Work instruction: Each line below must be reproduced exactly, though the pictures are to be dropped.
*-*-*
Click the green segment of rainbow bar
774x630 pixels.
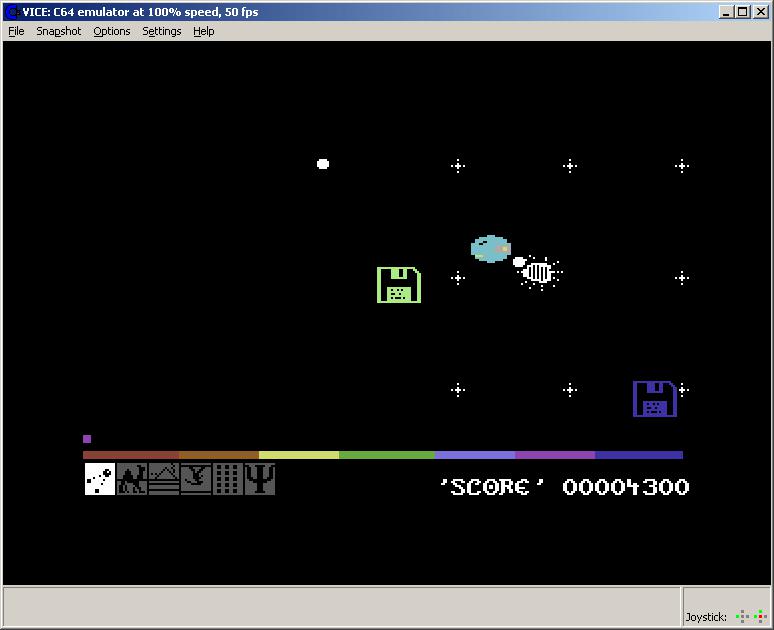(x=386, y=455)
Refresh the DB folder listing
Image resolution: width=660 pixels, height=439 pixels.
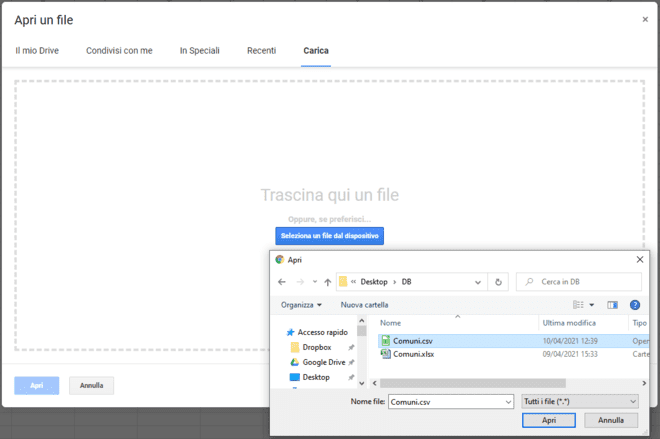(500, 282)
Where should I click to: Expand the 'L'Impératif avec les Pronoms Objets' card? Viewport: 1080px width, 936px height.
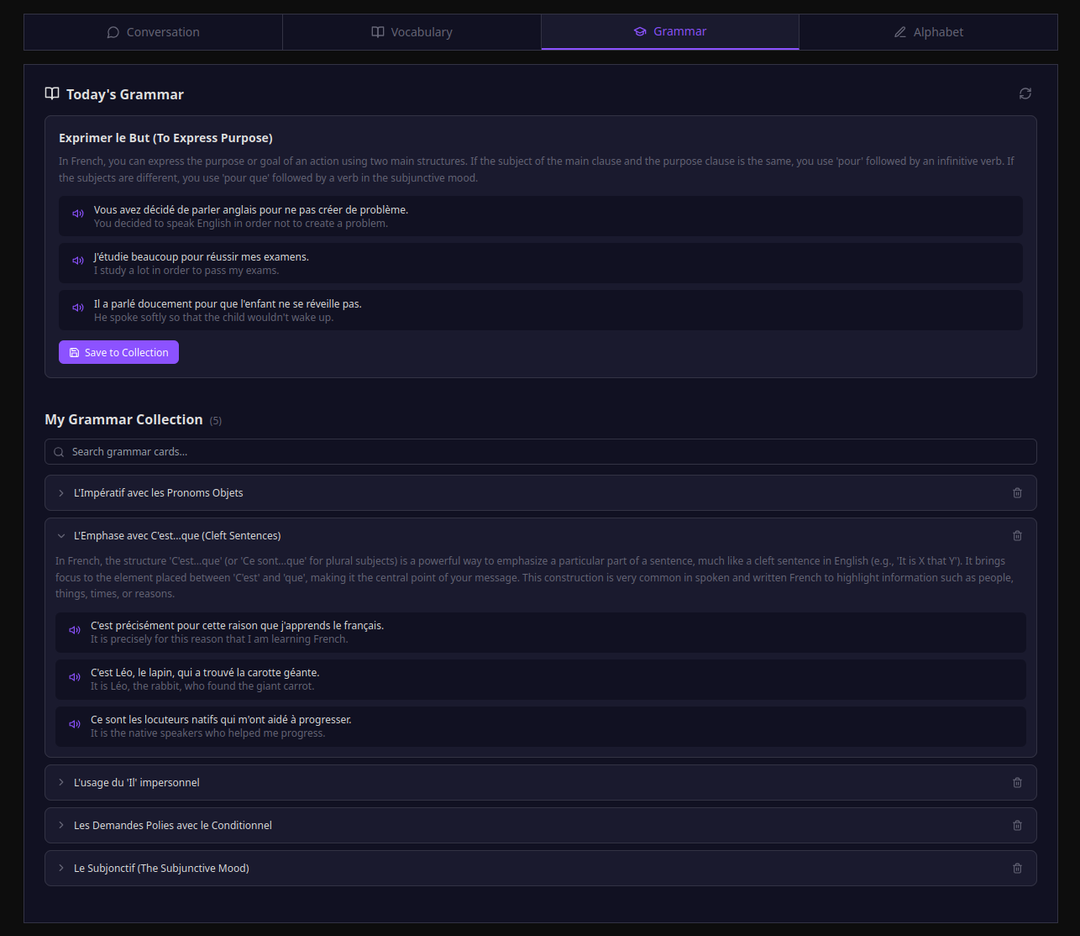click(160, 492)
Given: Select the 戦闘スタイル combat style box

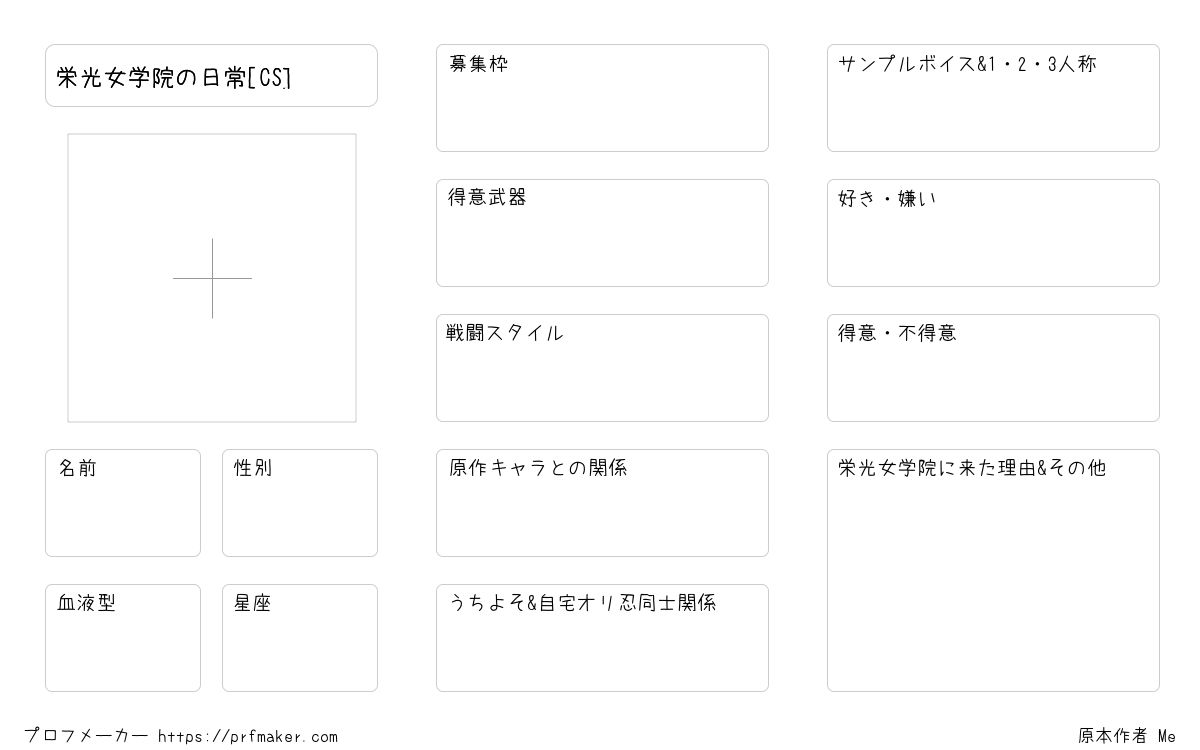Looking at the screenshot, I should click(x=602, y=368).
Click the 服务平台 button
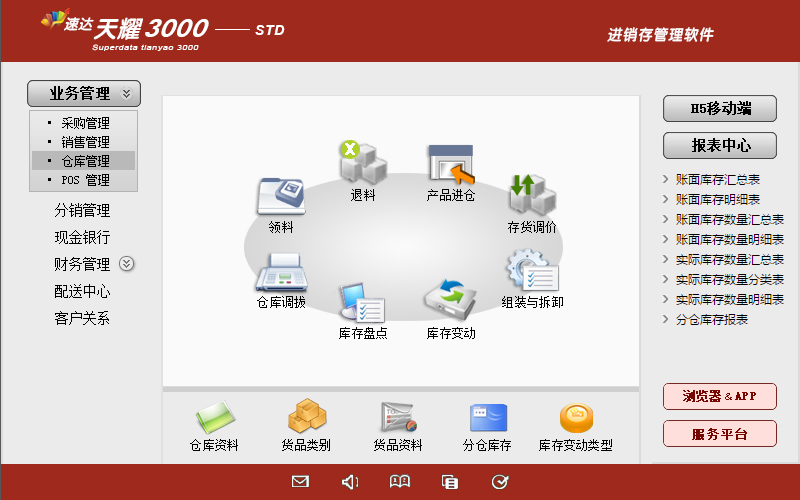Screen dimensions: 800x500 (x=719, y=434)
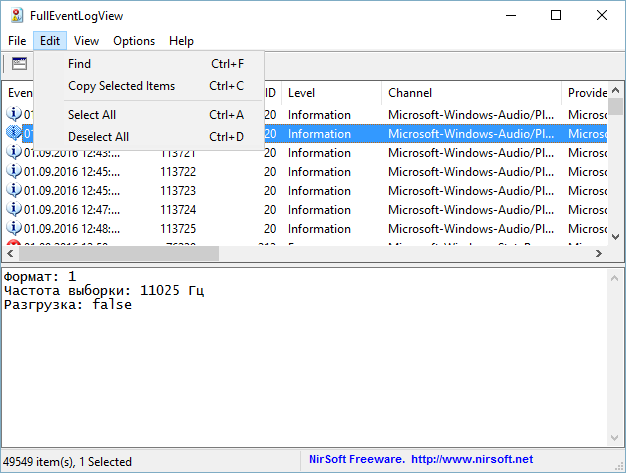Click info icon of record 113722 row
Image resolution: width=626 pixels, height=473 pixels.
tap(14, 172)

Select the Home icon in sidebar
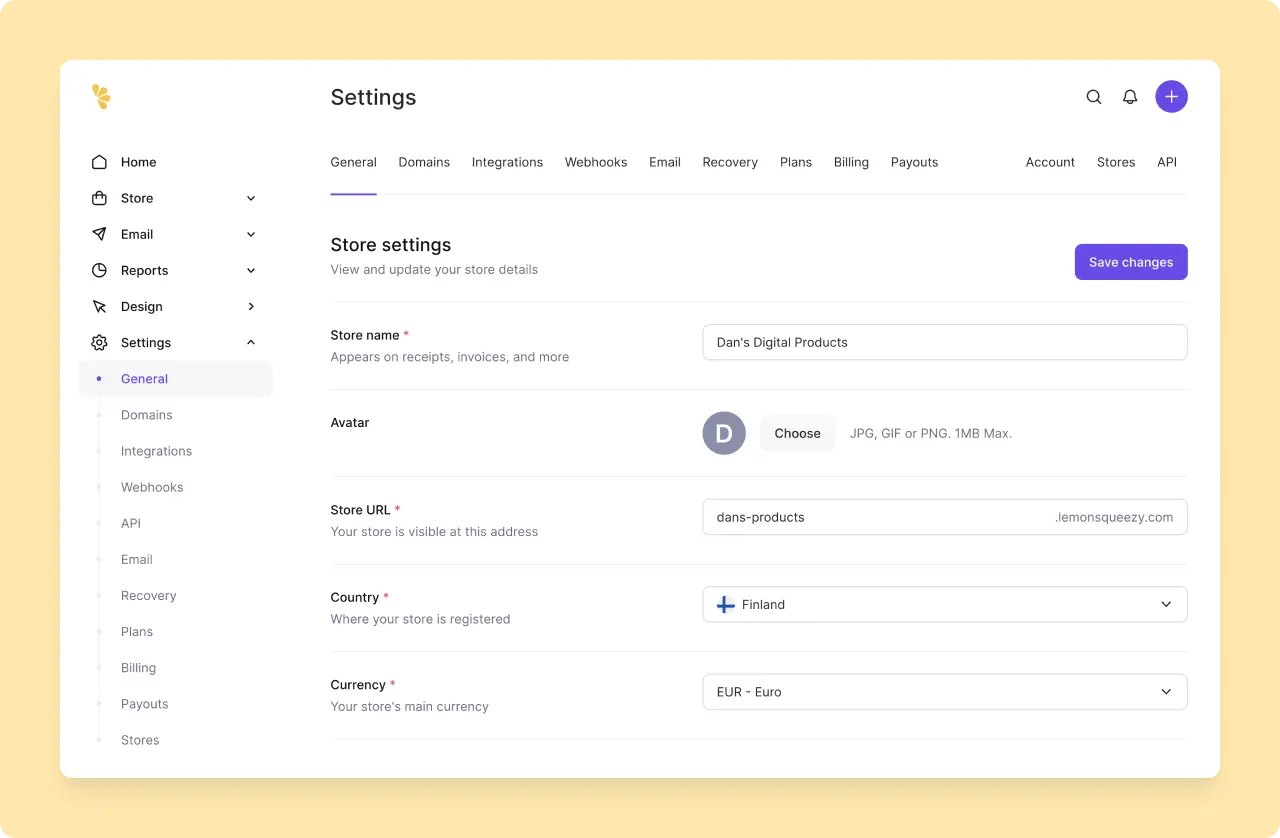pyautogui.click(x=100, y=161)
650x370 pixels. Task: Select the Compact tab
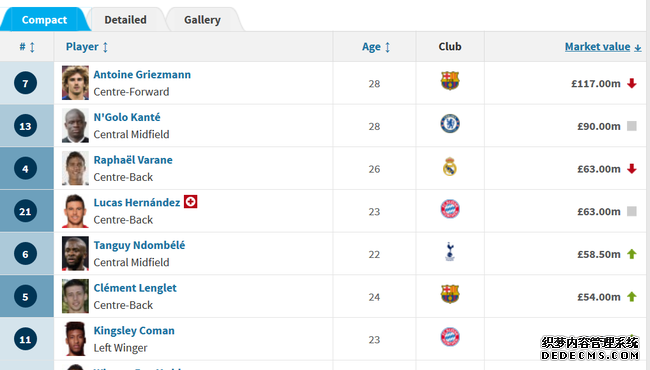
*-*-*
Result below:
Click the green segment of rainbow bar
774x630 pixels.
(x=386, y=455)
Refresh the DB folder listing
Image resolution: width=660 pixels, height=439 pixels.
(500, 282)
Where should I click to: Expand the 'L'Impératif avec les Pronoms Objets' card? Viewport: 1080px width, 936px height.
click(160, 492)
Given: Select the 戦闘スタイル combat style box

Looking at the screenshot, I should click(x=602, y=368).
Click the 服务平台 button
Screen dimensions: 800x500 (x=719, y=434)
Click info icon of record 113722 row
Image resolution: width=626 pixels, height=473 pixels.
tap(14, 172)

Select the Home icon in sidebar
pyautogui.click(x=100, y=161)
650x370 pixels. Task: Select the Compact tab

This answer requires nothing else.